Christianity will call into existence a sympathy between parents and children hitherto unknown, and one of the greatest needs of the Chinese home. It will teach parents to govern their children, an accomplishment which in four millenniums they have never made an approach to acquiring. This it will do, not as at present by the mere iterative insistence upon the duty of subjection to parents, but by showing parents how first to govern themselves, teaching them the completion of the five relations by the addition of that chiefest one hitherto unknown, expressed in the words Our Father. It will redeem many years during the first decade of childhood, of what is now a mere animal existence, filling it with fruitfulness for a future intellectual and spiritual harvest.
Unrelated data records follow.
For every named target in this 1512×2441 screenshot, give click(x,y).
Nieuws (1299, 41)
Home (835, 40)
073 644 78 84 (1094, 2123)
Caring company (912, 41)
It will show Chinese parents how to train as well as how to govern their children—a divine art of which they have at present no more conception than of the chemistry of soils. It will put an end to the cruelty and miseries of foot-binding. Toward this great reform there was never in China the smallest impulse, until it had long been urged by Christian forces. If it shall prove at length to have successfully taken root in China apart from Christianity, that fact would be a luminous star in the East showing that there are no Chinese walls which may not ultimately fall before the blast of Christian trumpets.

Christianity will revolutionize the Chinese system of education. Such a revolution might indeed take place without reference to Christianity. The moral forces which have made China what it is, are now to a large extent inert. To introduce new intellectual life with no corresponding moral restraints, might prove far more a curse than a blessing, as it has been in the other Oriental lands. Christian education will never make the mistake so often repeated of seeking for fruits where there have been no roots. It starts from a fixed point and moves onward to a definite end.